» **Instructions for the task**: Please return every record below exactly as it stands.

-- Records to process follows --

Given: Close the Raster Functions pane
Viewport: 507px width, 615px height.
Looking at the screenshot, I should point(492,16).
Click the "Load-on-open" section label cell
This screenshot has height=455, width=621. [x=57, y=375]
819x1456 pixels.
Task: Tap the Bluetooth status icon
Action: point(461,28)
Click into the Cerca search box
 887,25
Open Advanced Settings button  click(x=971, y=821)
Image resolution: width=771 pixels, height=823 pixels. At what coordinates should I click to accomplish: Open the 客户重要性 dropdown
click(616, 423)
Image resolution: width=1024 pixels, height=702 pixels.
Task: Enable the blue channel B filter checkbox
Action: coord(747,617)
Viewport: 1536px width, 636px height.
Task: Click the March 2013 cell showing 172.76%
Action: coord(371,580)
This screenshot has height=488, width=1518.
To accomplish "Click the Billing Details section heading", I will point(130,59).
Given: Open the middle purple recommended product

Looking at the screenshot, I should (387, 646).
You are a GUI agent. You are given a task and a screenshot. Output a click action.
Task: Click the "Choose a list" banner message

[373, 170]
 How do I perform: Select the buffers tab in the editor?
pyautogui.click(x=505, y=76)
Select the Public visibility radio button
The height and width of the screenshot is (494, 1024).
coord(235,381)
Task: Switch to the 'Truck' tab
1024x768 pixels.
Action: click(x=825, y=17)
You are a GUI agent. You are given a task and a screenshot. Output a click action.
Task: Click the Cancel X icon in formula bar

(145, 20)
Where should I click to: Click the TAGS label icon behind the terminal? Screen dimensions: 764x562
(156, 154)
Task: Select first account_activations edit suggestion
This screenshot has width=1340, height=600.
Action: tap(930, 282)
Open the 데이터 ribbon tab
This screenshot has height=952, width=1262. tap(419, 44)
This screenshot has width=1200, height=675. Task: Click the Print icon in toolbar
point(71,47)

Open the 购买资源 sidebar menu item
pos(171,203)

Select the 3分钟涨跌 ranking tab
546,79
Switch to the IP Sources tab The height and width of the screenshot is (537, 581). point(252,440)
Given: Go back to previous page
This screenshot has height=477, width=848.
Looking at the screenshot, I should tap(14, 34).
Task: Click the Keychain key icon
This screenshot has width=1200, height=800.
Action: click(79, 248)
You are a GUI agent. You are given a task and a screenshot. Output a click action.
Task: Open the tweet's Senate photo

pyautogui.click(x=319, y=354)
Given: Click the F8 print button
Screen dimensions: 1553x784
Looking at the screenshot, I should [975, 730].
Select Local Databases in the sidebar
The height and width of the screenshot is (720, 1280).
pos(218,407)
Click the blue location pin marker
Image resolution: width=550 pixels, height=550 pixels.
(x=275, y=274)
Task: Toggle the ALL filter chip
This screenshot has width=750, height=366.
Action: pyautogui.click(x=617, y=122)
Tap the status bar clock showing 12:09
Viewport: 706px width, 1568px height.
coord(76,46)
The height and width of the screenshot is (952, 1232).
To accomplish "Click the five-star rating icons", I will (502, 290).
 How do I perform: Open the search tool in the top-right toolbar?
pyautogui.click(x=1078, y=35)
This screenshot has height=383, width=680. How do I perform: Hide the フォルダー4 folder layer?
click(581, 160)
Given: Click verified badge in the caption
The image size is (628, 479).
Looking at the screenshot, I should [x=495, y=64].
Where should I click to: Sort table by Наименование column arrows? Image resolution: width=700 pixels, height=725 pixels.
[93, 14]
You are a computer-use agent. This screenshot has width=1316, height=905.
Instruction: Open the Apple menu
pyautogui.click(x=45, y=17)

-- Records to process concluded --

» **Completed task**:
Given: Close the Raster Functions pane
Viewport: 507px width, 615px height.
Looking at the screenshot, I should point(492,16).
Click the "Load-on-open" section label cell
This screenshot has height=455, width=621. [x=57, y=375]
819x1456 pixels.
Task: Tap the Bluetooth status icon
Action: point(461,28)
Click into the Cerca search box
 887,25
Open Advanced Settings button  click(x=971, y=821)
Image resolution: width=771 pixels, height=823 pixels. At what coordinates should I click to accomplish: Open the 客户重要性 dropdown
click(616, 423)
Image resolution: width=1024 pixels, height=702 pixels.
Task: Enable the blue channel B filter checkbox
Action: coord(747,617)
Viewport: 1536px width, 636px height.
Task: Click the March 2013 cell showing 172.76%
Action: coord(371,580)
This screenshot has height=488, width=1518.
To accomplish "Click the Billing Details section heading", I will point(130,59).
Given: Open the middle purple recommended product

Looking at the screenshot, I should (387, 646).
You are a GUI agent. You are given a task and a screenshot. Output a click action.
Task: Click the "Choose a list" banner message

[373, 170]
 How do I perform: Select the buffers tab in the editor?
pyautogui.click(x=505, y=76)
Select the Public visibility radio button
The height and width of the screenshot is (494, 1024).
coord(235,381)
Task: Switch to the 'Truck' tab
1024x768 pixels.
Action: click(x=825, y=17)
You are a GUI agent. You are given a task and a screenshot. Output a click action.
Task: Click the Cancel X icon in formula bar

(145, 20)
Where should I click to: Click the TAGS label icon behind the terminal? Screen dimensions: 764x562
(156, 154)
Task: Select first account_activations edit suggestion
This screenshot has width=1340, height=600.
Action: tap(930, 282)
Open the 데이터 ribbon tab
This screenshot has height=952, width=1262. tap(419, 44)
This screenshot has width=1200, height=675. Task: Click the Print icon in toolbar
point(71,47)

Open the 购买资源 sidebar menu item
pos(171,203)

Select the 3分钟涨跌 ranking tab
546,79
Switch to the IP Sources tab The height and width of the screenshot is (537, 581). point(252,440)
Given: Go back to previous page
This screenshot has height=477, width=848.
Looking at the screenshot, I should tap(14, 34).
Task: Click the Keychain key icon
This screenshot has width=1200, height=800.
Action: click(79, 248)
You are a GUI agent. You are given a task and a screenshot. Output a click action.
Task: Open the tweet's Senate photo

pyautogui.click(x=319, y=354)
Given: Click the F8 print button
Screen dimensions: 1553x784
Looking at the screenshot, I should [975, 730].
Select Local Databases in the sidebar
The height and width of the screenshot is (720, 1280).
pos(218,407)
Click the blue location pin marker
Image resolution: width=550 pixels, height=550 pixels.
(x=275, y=274)
Task: Toggle the ALL filter chip
This screenshot has width=750, height=366.
Action: pyautogui.click(x=617, y=122)
Tap the status bar clock showing 12:09
Viewport: 706px width, 1568px height.
coord(76,46)
The height and width of the screenshot is (952, 1232).
To accomplish "Click the five-star rating icons", I will (502, 290).
 How do I perform: Open the search tool in the top-right toolbar?
pyautogui.click(x=1078, y=35)
This screenshot has height=383, width=680. How do I perform: Hide the フォルダー4 folder layer?
click(581, 160)
Given: Click verified badge in the caption
The image size is (628, 479).
Looking at the screenshot, I should [x=495, y=64].
Where should I click to: Sort table by Наименование column arrows? Image resolution: width=700 pixels, height=725 pixels.
[93, 14]
You are a computer-use agent. This screenshot has width=1316, height=905.
Instruction: Open the Apple menu
pyautogui.click(x=45, y=17)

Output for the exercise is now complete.